SUPPLIED DATA:
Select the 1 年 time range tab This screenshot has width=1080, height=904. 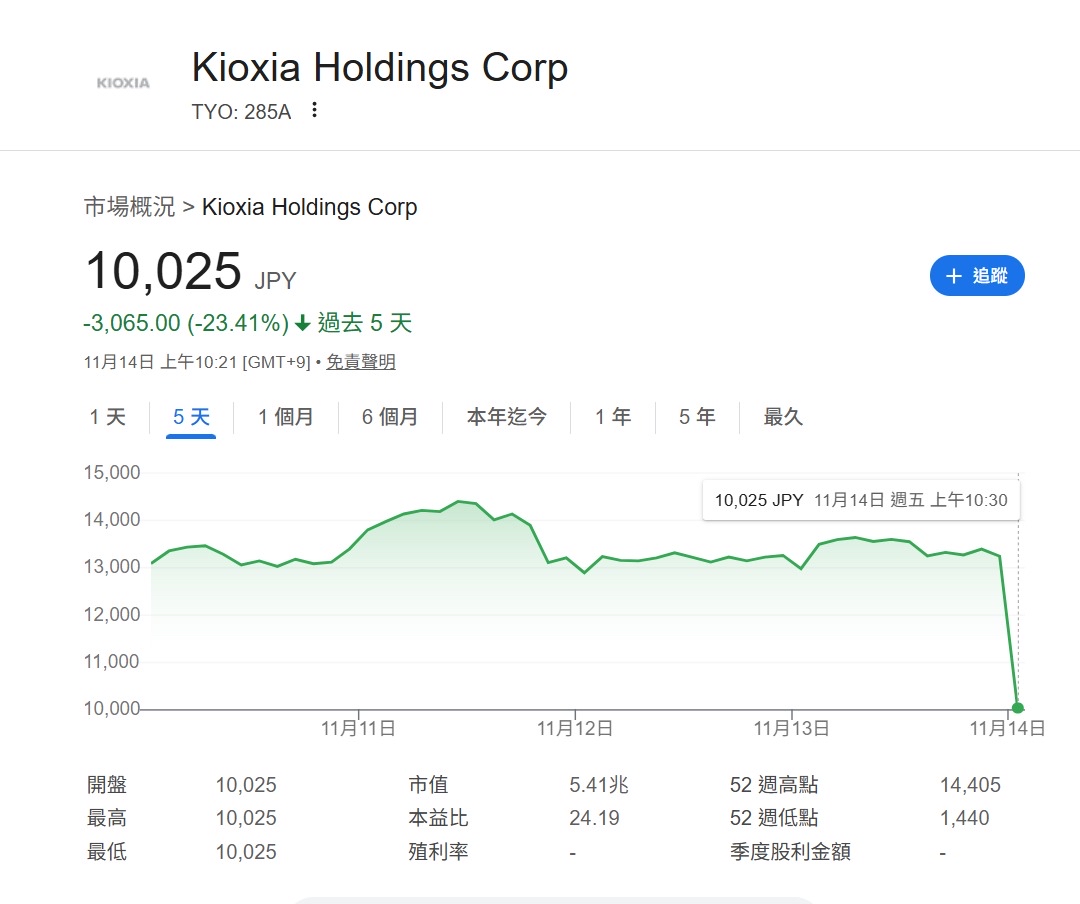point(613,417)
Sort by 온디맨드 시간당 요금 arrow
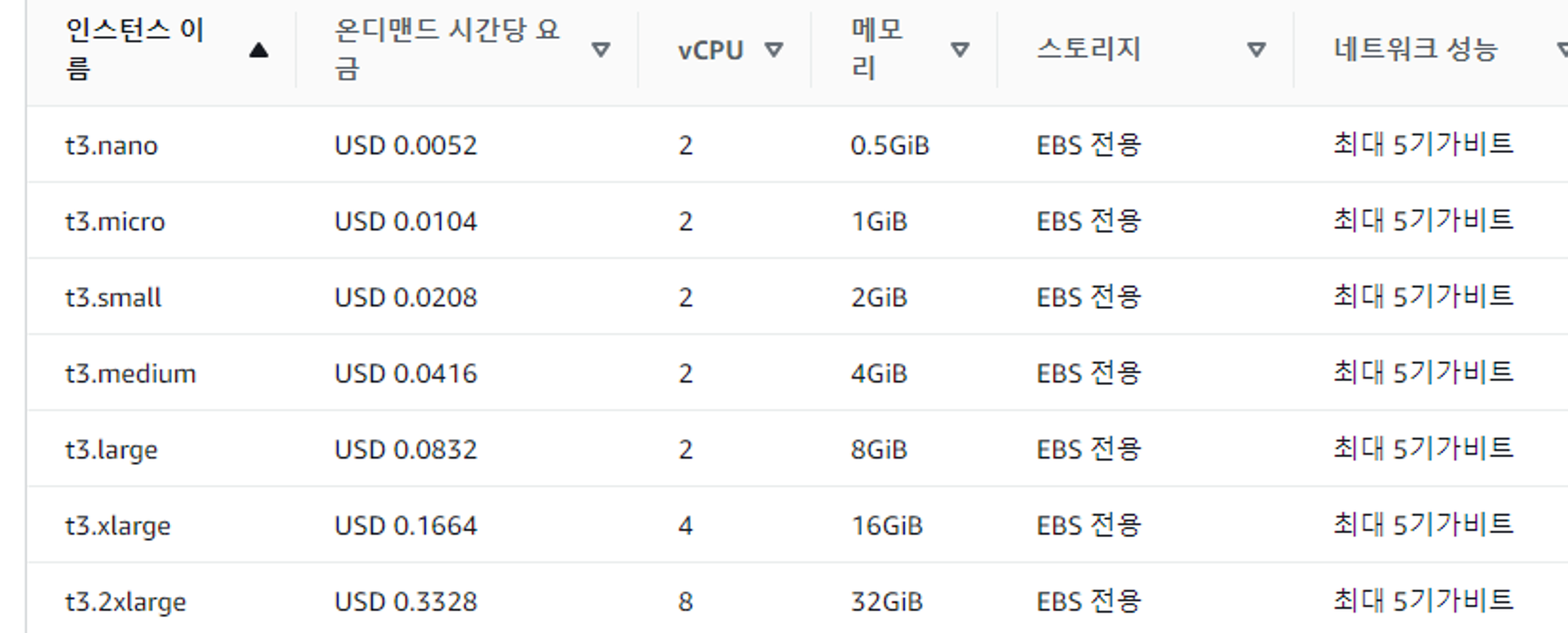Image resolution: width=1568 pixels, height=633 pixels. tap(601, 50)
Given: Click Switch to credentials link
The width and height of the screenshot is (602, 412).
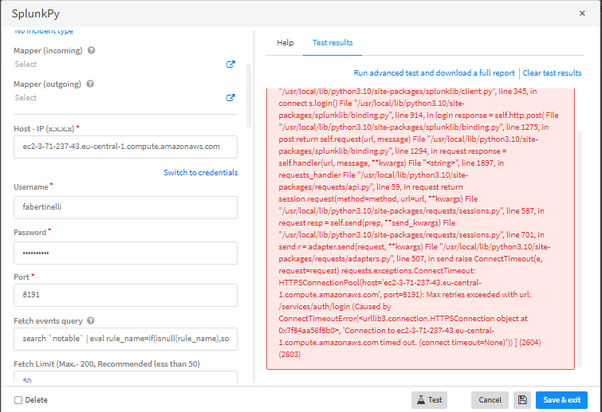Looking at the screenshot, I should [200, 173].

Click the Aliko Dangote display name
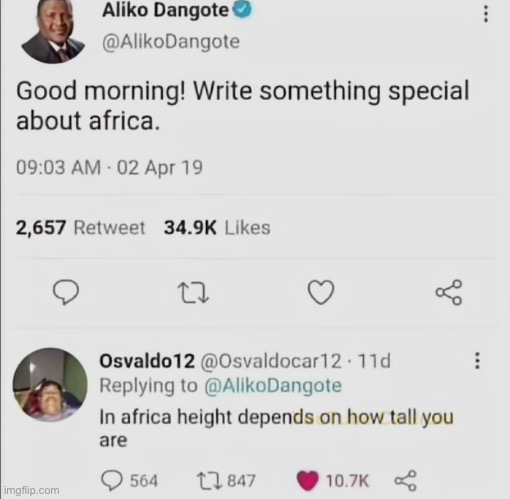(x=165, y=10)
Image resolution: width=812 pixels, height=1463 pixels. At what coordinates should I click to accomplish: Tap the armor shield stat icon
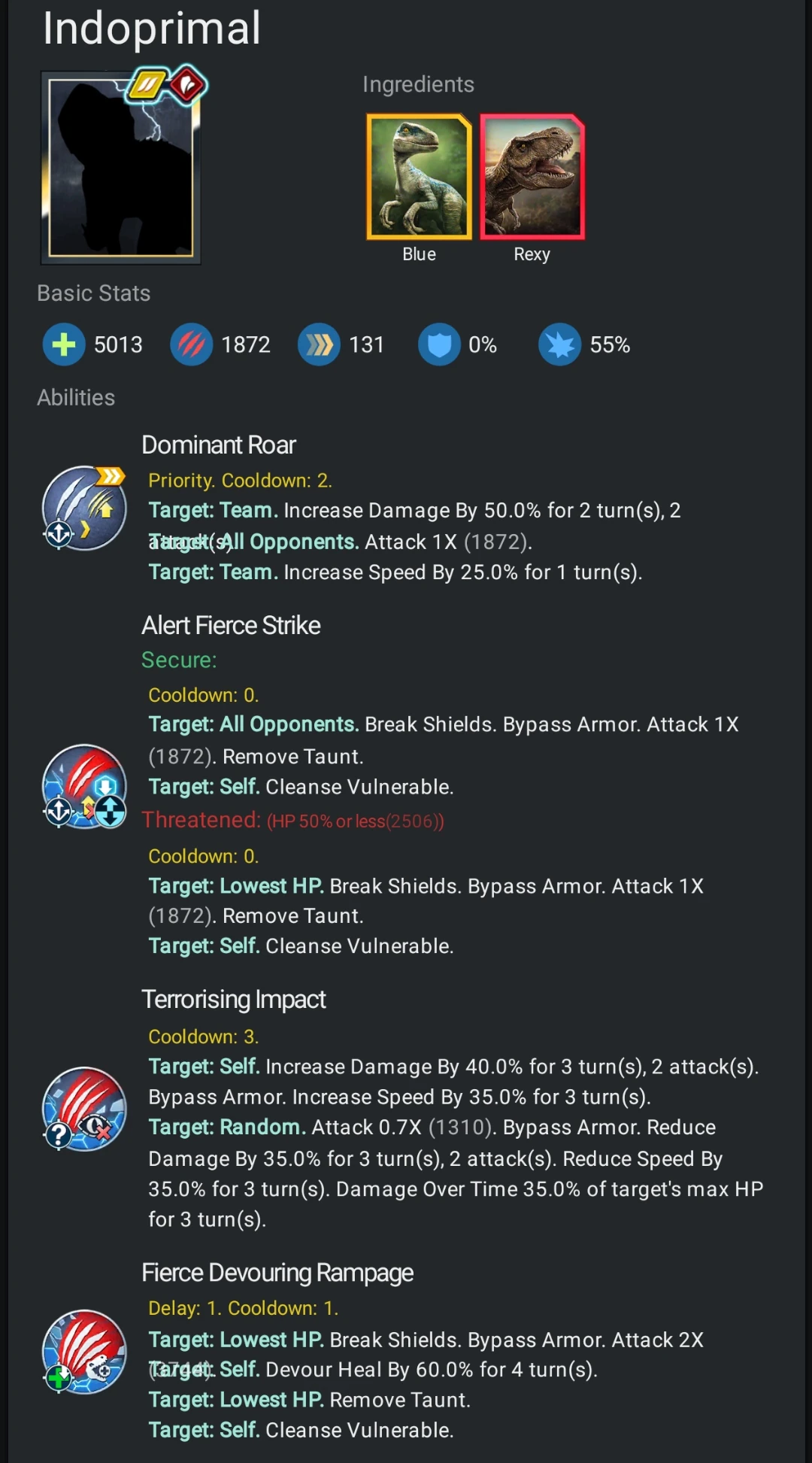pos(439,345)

ABOUT THIS EXERCISE:
Could the lines from the one with "Image resolution: width=812" through the last line of the material above be written out exactly, both included, with pictures left out?

ANSWER TO THIS TASK:
Image resolution: width=812 pixels, height=1463 pixels. At what coordinates should I click to accomplish: Tap the armor shield stat icon
pos(439,345)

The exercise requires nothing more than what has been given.